» Activity: What is needed is an exact copy of the lines from the one containing "Instruction: Click the empty inbox tray icon" through the last line of the records below, with no pictures.

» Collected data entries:
= = = =
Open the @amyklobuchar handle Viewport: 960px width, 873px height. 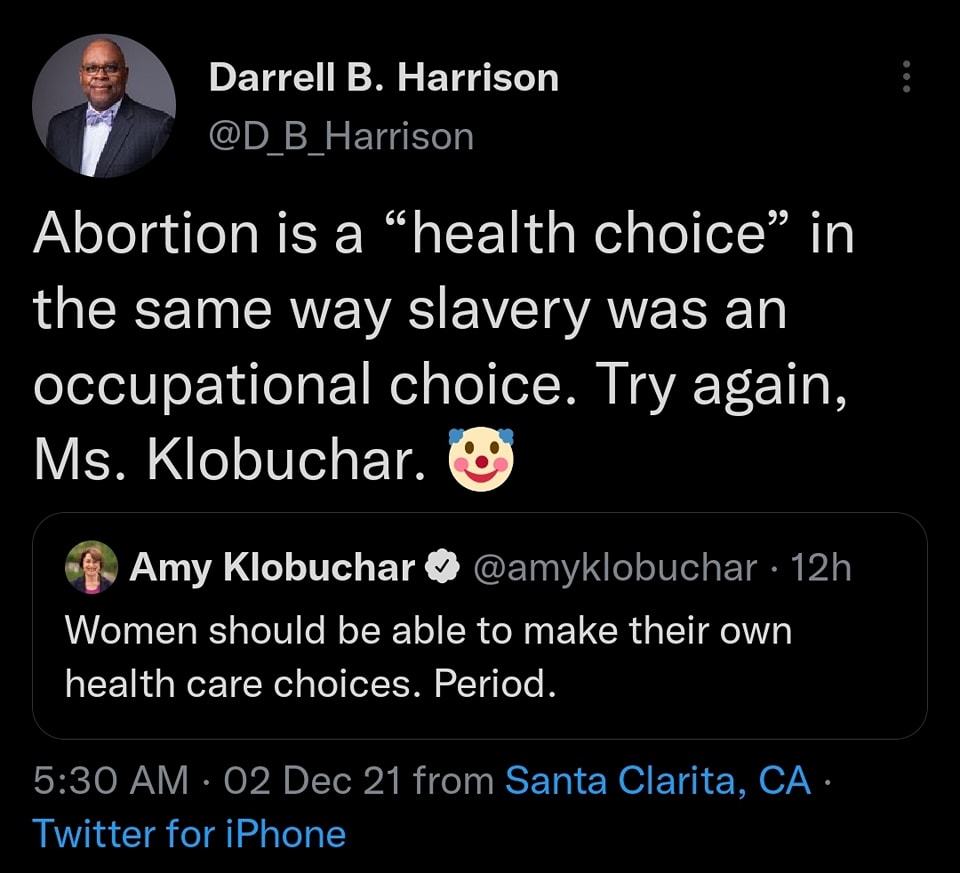pyautogui.click(x=613, y=568)
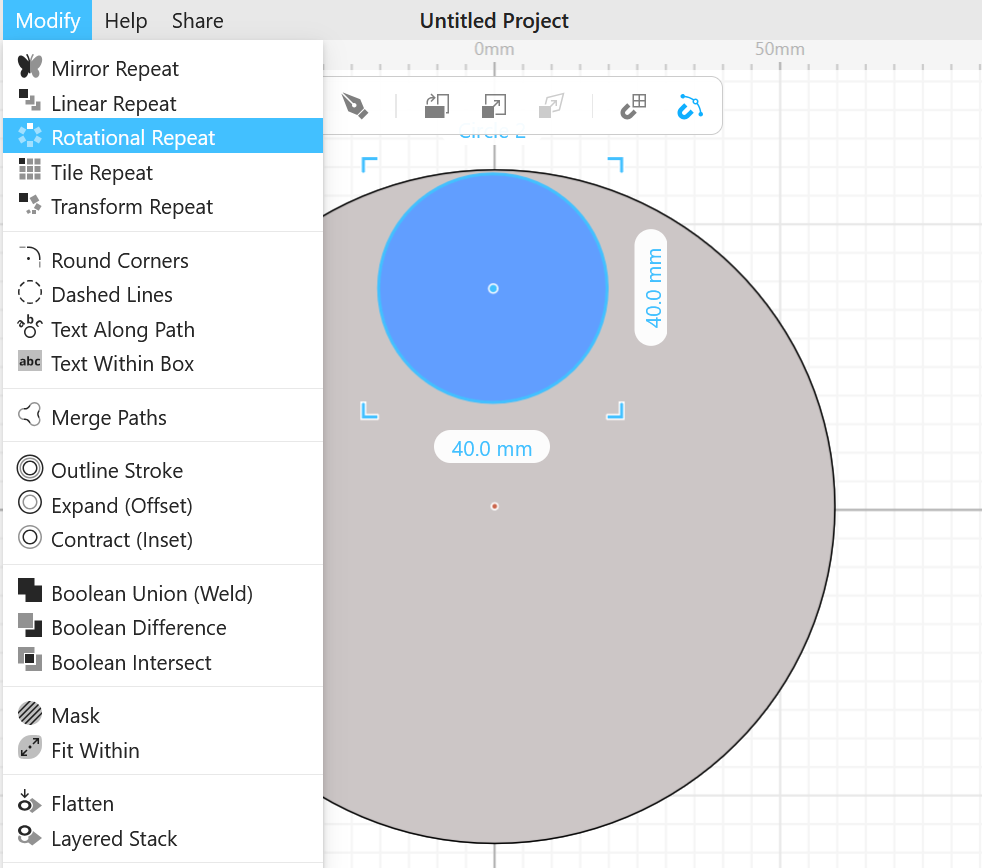Viewport: 982px width, 868px height.
Task: Open the Share menu
Action: [197, 21]
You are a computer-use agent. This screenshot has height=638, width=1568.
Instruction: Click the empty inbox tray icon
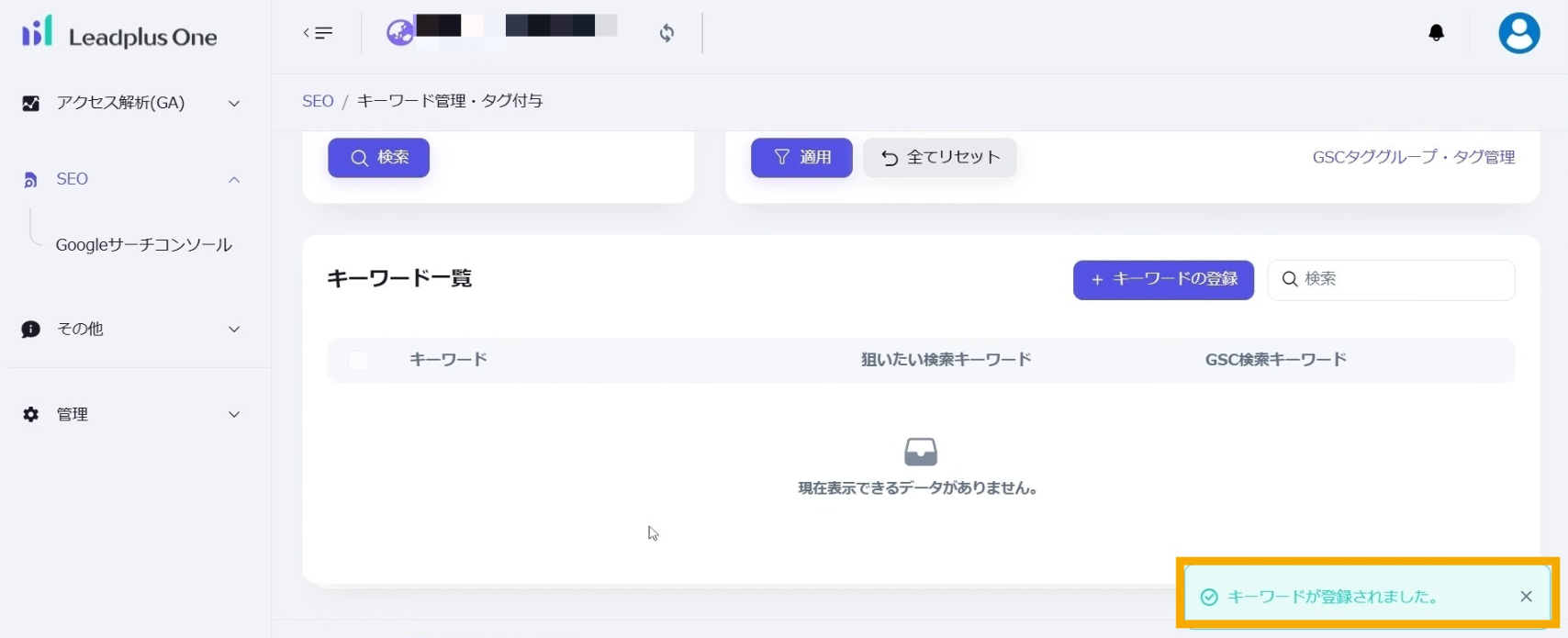[920, 452]
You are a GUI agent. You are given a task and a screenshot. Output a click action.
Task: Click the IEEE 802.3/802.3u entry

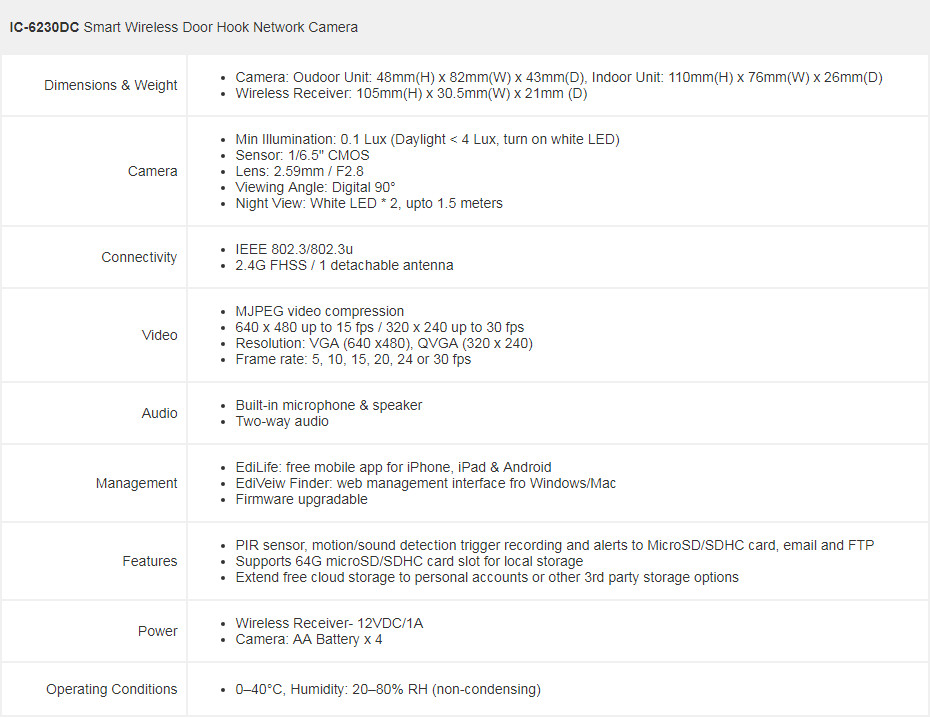pos(294,249)
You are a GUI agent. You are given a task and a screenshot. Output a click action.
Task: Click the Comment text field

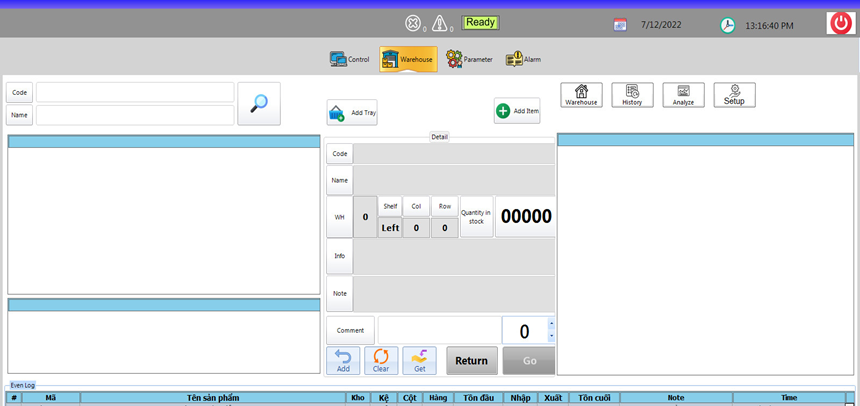(439, 330)
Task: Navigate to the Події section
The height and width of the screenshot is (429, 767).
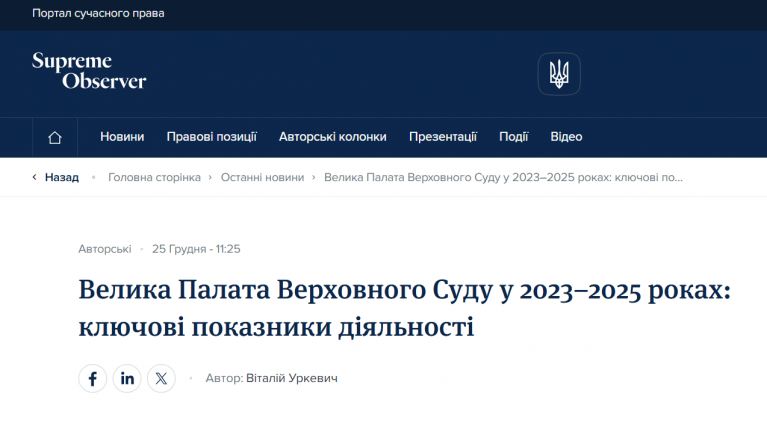Action: click(513, 137)
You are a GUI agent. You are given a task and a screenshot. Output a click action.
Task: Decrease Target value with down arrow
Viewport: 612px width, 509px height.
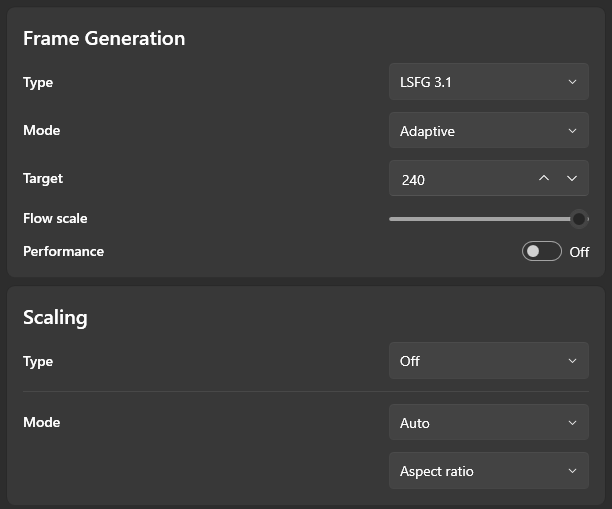tap(572, 178)
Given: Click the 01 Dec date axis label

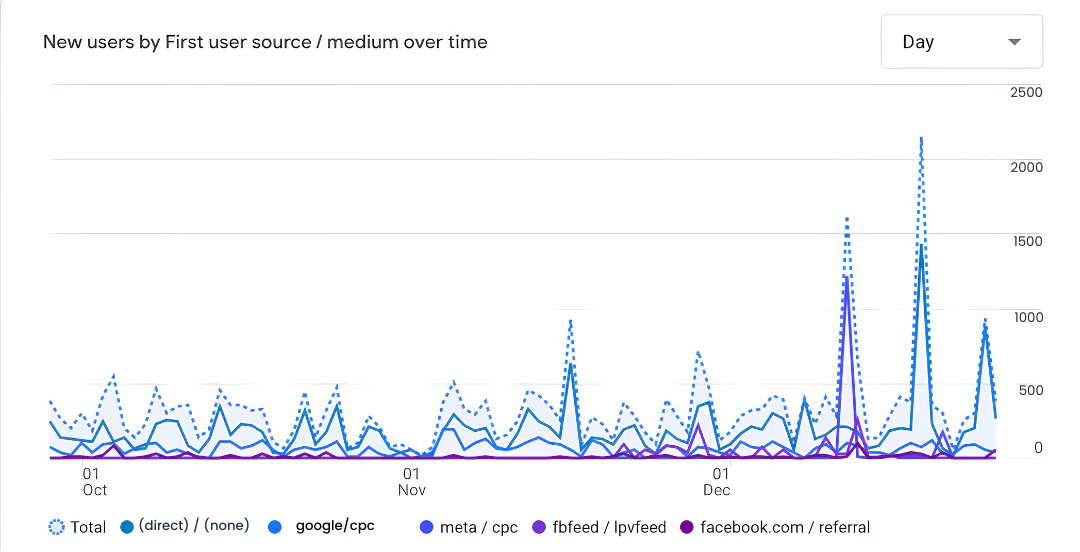Looking at the screenshot, I should point(717,481).
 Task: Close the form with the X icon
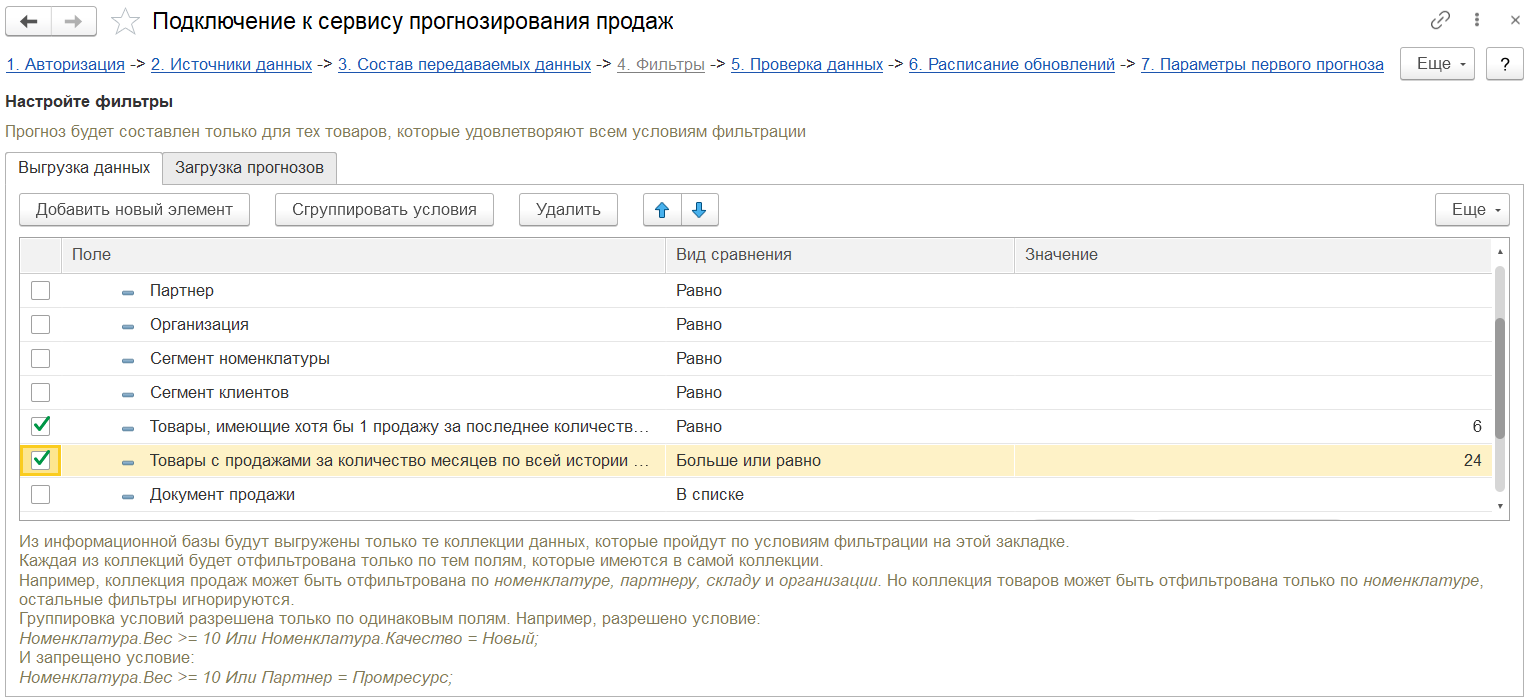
= = = =
» Response box:
Instruction: Click the empty inbox tray icon
[920, 452]
You are a GUI agent. You are given a task and a screenshot. Output a click action.
Task: Click the IEEE 802.3/802.3u entry

pos(294,249)
You are a GUI agent. You are given a task and a screenshot. Output a click action.
Task: Click the Comment text field

(439, 330)
Task: Navigate to the Події section
The height and width of the screenshot is (429, 767).
Action: click(513, 137)
You are a GUI agent. You are given a task and a screenshot. Output a click action.
Task: Decrease Target value with down arrow
Viewport: 612px width, 509px height.
tap(572, 178)
Given: Click the 01 Dec date axis label

Looking at the screenshot, I should point(717,481).
 Task: Close the form with the X icon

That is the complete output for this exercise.